Thursday of the Second Week of Lent | Readings: Jeremiah 17:5–10; Luke 16:19–31
I must admit that I do not find any clear connection between the two readings for this day, and I do not especially like the first one. (There, I hope that gives some of you permission not to like some Scriptures. Frankly, I think many of them are regressive and small-minded.) This one is far too dualistic about the difference between trusting humans and trusting God. For the most part, I think we probably do both trusts about the same way. How you do anything is how you do everything.
But let’s look at this intriguing Gospel, which is clearly a piece of Hebrew folklore that made its way into Luke’s account and nowhere else. It has all the earmarks of old-time storytelling: a nameless rich man and a poor man with a beloved name like Lazarus, with dogs licking at his sores, “the bosom of Abraham” for heaven, and the pagan “Hades” for hell, then Abraham shouting answers across “the huge abyss that no one can cross.”
This is a classic “reversal theme” which is so common in world literature and Scripture. The main sin of the rich man seems to be that he does not even notice the problem or the other man. He is blind and unaware of the pain of the world, while he eats “magnificently every day.”
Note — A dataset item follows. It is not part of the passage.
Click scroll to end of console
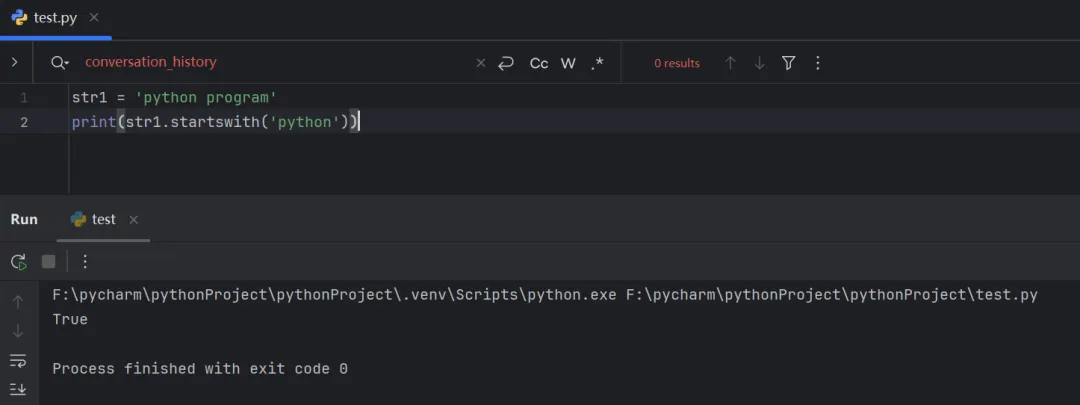The image size is (1080, 405). 18,389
And the response of Abraham to him is this: “If you did not get it on that side of the abyss of life and death, why would you get it on this side?” There is presented a clear continuity between this world and the next. Or as some of our saints have said, “No one is going to be surprised in eternity!” We will all receive exactly what our lives say we really want and desire: Love is always torment for the hateful, and final torment is impossible for the loving.
“If someone would go to them from the dead and tell them about this place of torment, they would repent,’ said the rich man. ‘No,’ said Abraham, ‘if they have not listened to Moses and the prophets, they will not be convinced by any voice from the dead either.’” —Luke 16:30–31
“God of life and death, help me to choose life now, help me to recognize love now, help me to see the poor in our world who long to eat the scraps that fall from our tables.”